Yeah, but what if it doesn’t. Maybe it’ll make me feel worse.
He took his eyes off the pipe and peered up at the walls and ceiling. The fear had returned when he began to notice the waviness in his vision. Again, he wondered what this was all about- had he ingested poison by accident or something?
He lay there, wondering if the waves were ever going to turn into pink elephants. Then at around eleven thirty, time passing incredibly fast for him, there came a heavy rap on the door. Instead of getting up to answer it he simply told whoever it was to come in, forgetting all about the bong sitting there in plain sight. His sister, Zivana, lumbered inside. She was a broad-shouldered, towering girl with a Maori tattoo on her chin and a headband. As usual, she was wearing clothes that were too small for her, so her breasts did not so much as veer out but assault anyone in the immediate vicinity. Her enormous handbag was slung over one shoulder and when her eyes fell on her brother, she ceased chewing gum and stared.
“Why you not at work, Matt?” she asked. Matt shook his head, eyes fixed on the television in the corner. It was turned off but he could have sworn he’d been eyeing the Today Show with Karl Stefanovic. He rubbed his eyes.
‘”Sick,” he muttered.
“Oh yeah, how sick, party-boy?”
“Like s**t. Look at me.”
As she drew forward, dumping her handbag on the coffee table beside the chop-bowl, he said, “Close the door, Zivana for Christ sakes. You want the whole town lookin’ in?”
She closed the door and spun back around with the delicacy of a ballerina, her expression no longer humoured but slightly serious.
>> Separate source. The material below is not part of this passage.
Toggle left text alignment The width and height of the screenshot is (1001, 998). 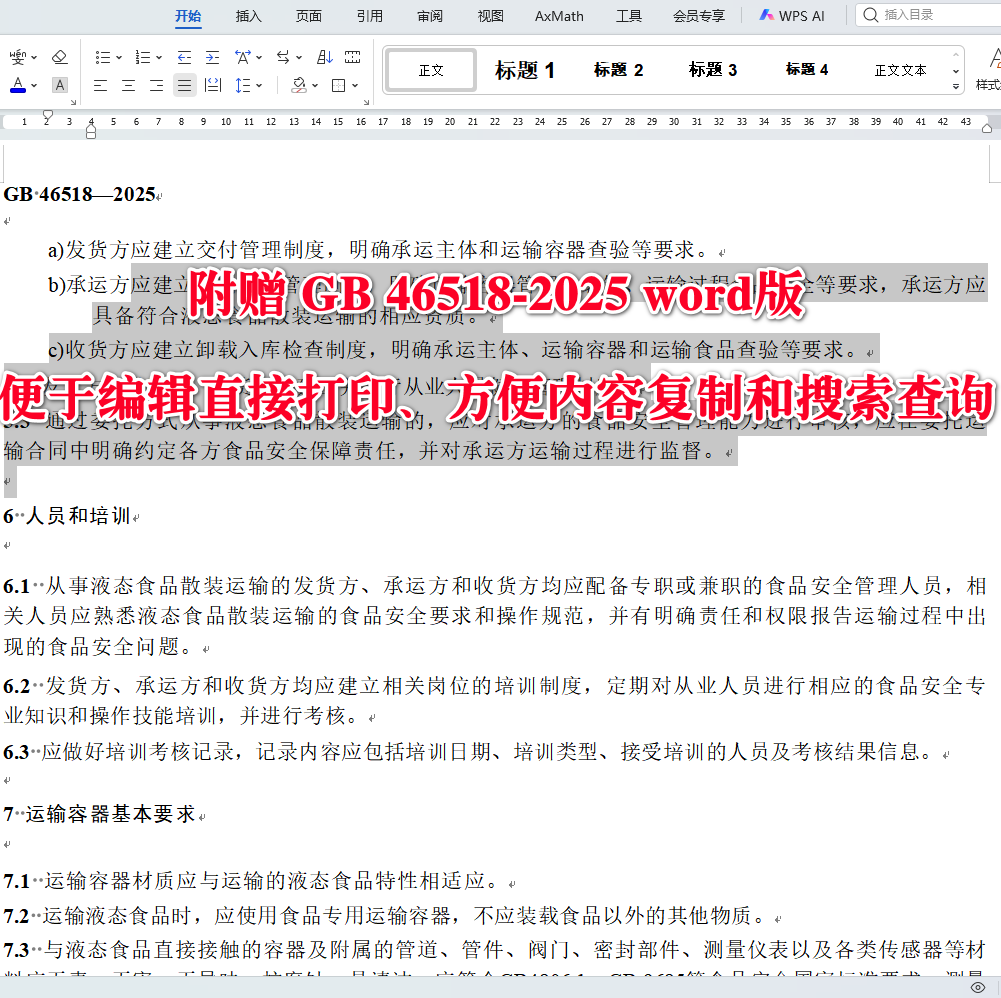(x=99, y=85)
In the semi-darkness, she hadn't been able to see him properly but now she did, a pallid, sweating stick-figure, eyes glassy and bloodshot.
“God, Matt. You look so pale. Your drinking water, yeah?"
He nodded, hand massaging his forehead, eyes closed.
“Well, what is it? What’s-“
“Vomiting, last night and this morning. Me stomachs burnin’ like a b***h. I dunno why-“
“Maybe you should go see the doctor. I’ll call for you.”
“No,” he said. She frowned.
“Why?”
“Cause I haven’t got my concession sorted and they’ll charge me eighty bucks and I didn’t get Centrelink this week.”
He sighed. “I think they cut me off ‘cause I’ve earned too much.”
“It’s like thirty if you got Medicare, Mattie,” she said, folding her arms. He shook his head. She rolled her eyes.
“Ah Jesus, whatever, I’ll pay it. You gotta see someone, you look like balls. You wanna go to Tormon or Grif?”
Matt was about to say Griffith but stopped. There were some boys out there he owed money to, nothing serious, but nevertheless, he didn't want to go into Central should he need to get a prescription from the chemist and end up running into them. One of them had been Stan Lester, a bloke who'd called him forty-eight times on Thursday and who had sent a dozen text messages, all of which summed up, Hey bro, I know you said you can hit me back next week but I’m a bit short, can we organise that hundred sooner?
Of course, Zivana didn’t know he was still dealing and he had told her that he had stopped a month ago. If he said Tormon she would ask why and what would be his excuse?
Because it's closer?
“Tormon is closer isn’t it?” he asked.
Fifteen minutes later she had gotten off the phone and had told him that he had an appointment with Dr Jarrah at twelve-forty. Sulkily, he had pulled himself up and had stumbled into the bedroom to get changed. Halfway through pulling on his jeans, his stomach lurched again and he rushed off into the bathroom.
“You all right, Mattie?” she called after but he heard none of it. By the time he was done he sat there panting, heart bashing against the inside of his ribcage as if pleading to be freed. He stared into the toilet bowl, shaking. In the morning light, the red stuff swirling there appeared to glow.